At the end of the eighteenth century, the Qing dynasty in China faced numerous problems. A century of relative peace and prosperity had caused the population to double to around 300 million, while cultivable agricultural land had increased only by about 5%. As a result, millions faced starvation and took up banditry and rebellion. They joined forces with anti-Qing movements such as The White Lotus Society (for more on the White Lotus Society:
http://www.suite101.com/article.cfm/1817... At the same time, corruption among local officials was rife and this manifested itself in disasters such as flooding when moneys dispensed for maintaining dikes instead found their way into the pockets of iniquitous mandarins.
Perhaps worst of all, the curse of opium was becoming more and more thoroughly embedded in Chinese society. Opium was brought into China by British and American dealers, with British interests leading the way as opium was produced in imperial India and the money used to finance the administration of the British Empire. Purchase of opium was draining the country of its stores of precious metals and was also wreaking a terrible social cost. Maintenance and expansion of the opium trade was used by Western powers as a lever and pretext for insisting that the Emperor sign treaties with them as equal partners, in contrast to the millennia old policy of treating all outside states as being inferior.

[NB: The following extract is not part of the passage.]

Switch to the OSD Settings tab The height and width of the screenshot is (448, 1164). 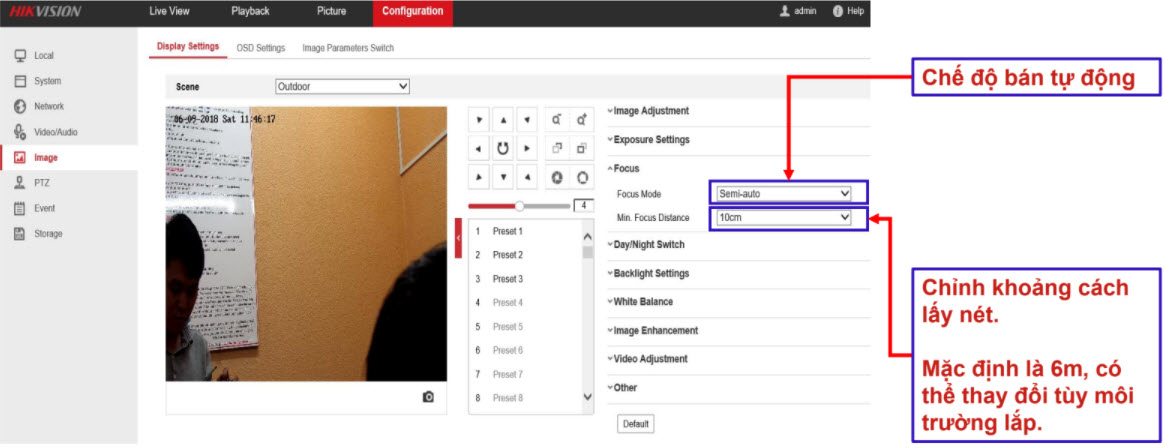click(260, 48)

In 1839, the governor of Hubei and Hunan, Lin Zexiu, was appointed as a special imperial commissioner to end the opium trade. Under Confucianist beliefs, the body is loaned to the individual as a link between past and future and does not belong to the person. Polluting the body with a drug such as opium, therefore, was considered to be a grave sin (for more about Confucius:
http://www.suite101.com/article.cfm/1817... However, Lin Zexiu's appeal to Queen Victoria and the British government to end the trade on moral grounds met with deaf ears. Consequently, he took to compelling the dealers to give up their stocks of opium, which were destroyed, as well as requiring ship captains to sign agreements not to participate in the trade.

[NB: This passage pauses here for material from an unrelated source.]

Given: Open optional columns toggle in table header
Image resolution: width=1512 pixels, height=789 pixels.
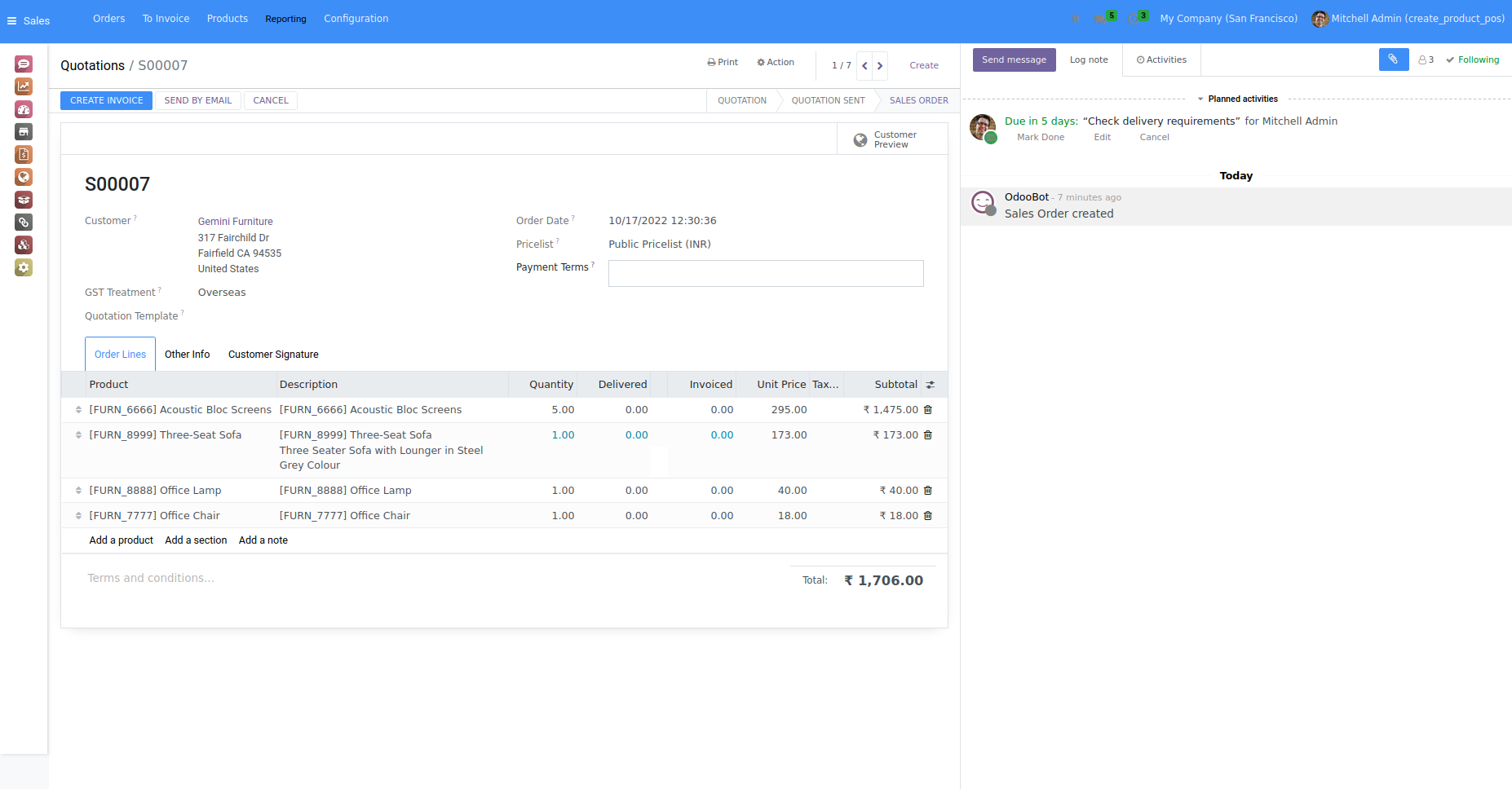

This was considered unacceptable by the British and war was inevitable. Unfortunately for them, Chinese military mandarins had failed to appreciate the power wielded by western powers and felt that, even if their ships were potent, their men could easily be defeated on land. They were proved wrong after the British forces landed at Ningbo and destroyed and massacred the Chinese force sent to expel them, which had suffered from outdated technology and incompetent leadership that relied on oracles and omens and ended up attacking in the middle of a rainstorm.